La mayoría de las mujeres experimentan sentimientos de ansiedad, incertidumbre, miedo o depresión. Después, más allá del diagnóstico, está la esperanza a recobrar su salud. La mujer busca soluciones, alivio a su malestar y espera ser escuchada, comprendida y orientada. Por lo que obtener información de un profesional confiable le es de mucha ayuda tanto para asimilar el diagnóstico y  para comprender  los tratamientos.

Cuando la mujer va a ser sometida a una cirugía de extirpación de  mamas o mastectomía, sufre una doble crisis: por un lado la exposición a un riesgo quirúrgico que puede aumentar sus posibilidades de recobrar la salud, por otro lado, la privación de un órgano, el seno. Ayudarles a gestionar las diferentes emociones que surgen en estas situaciones como: rabia, tristeza, ansiedad, depresión, desesperanza, permiten elaborar ese duelo.

Algunas mujeres después de una mastectomía, reciben otros tratamientos como la  terapia hormonal para ayudar a reducir el riesgo de que el cáncer regrese. Otras mujeres necesitan quimioterapia o terapia dirigida después de la cirugía.
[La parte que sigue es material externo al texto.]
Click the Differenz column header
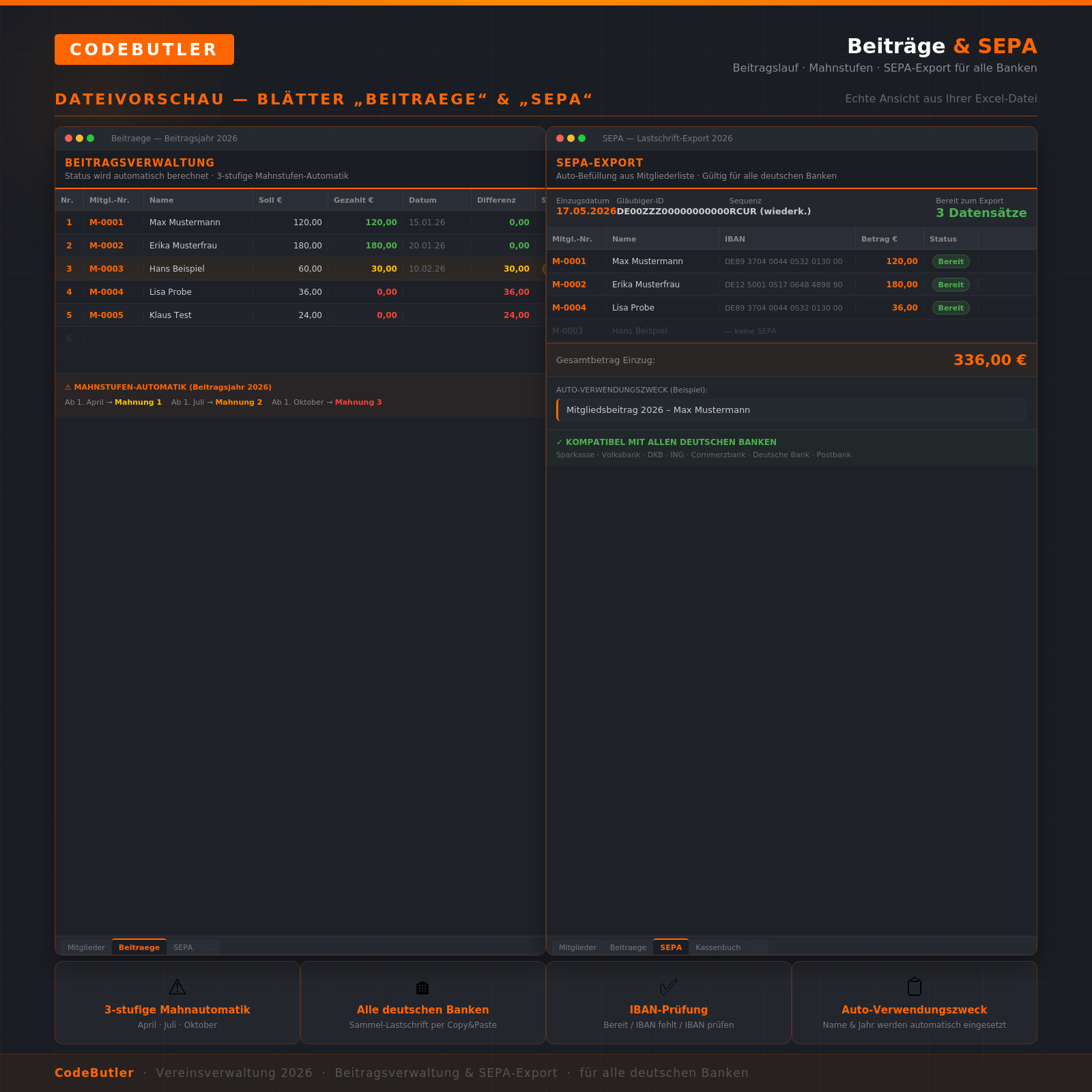1092x1092 pixels. (x=496, y=200)
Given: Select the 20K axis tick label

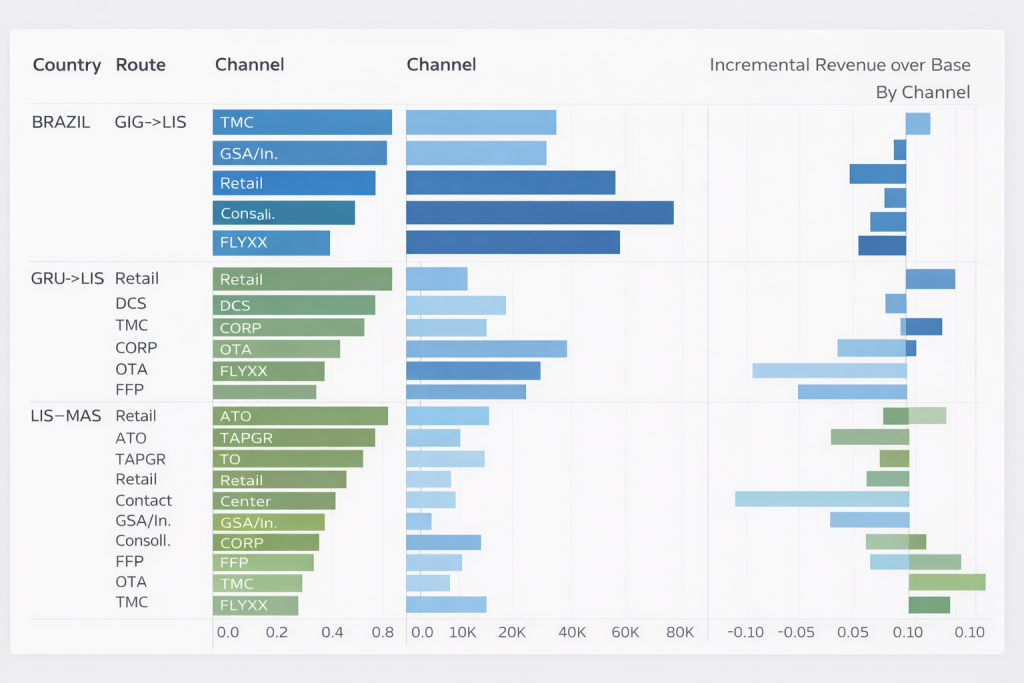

De ser así, la radioterapia y/o la terapia hormonal por lo general se retrasan hasta que finaliza el tratamiento con quimioterapia.

Para una mujer, adaptarse a vivir con cáncer de mama exige tiempo, paciencia, una red de apoyo, mucha información confiable  e interés personal en  participar de su propio proceso de  enfermedad –recuperación.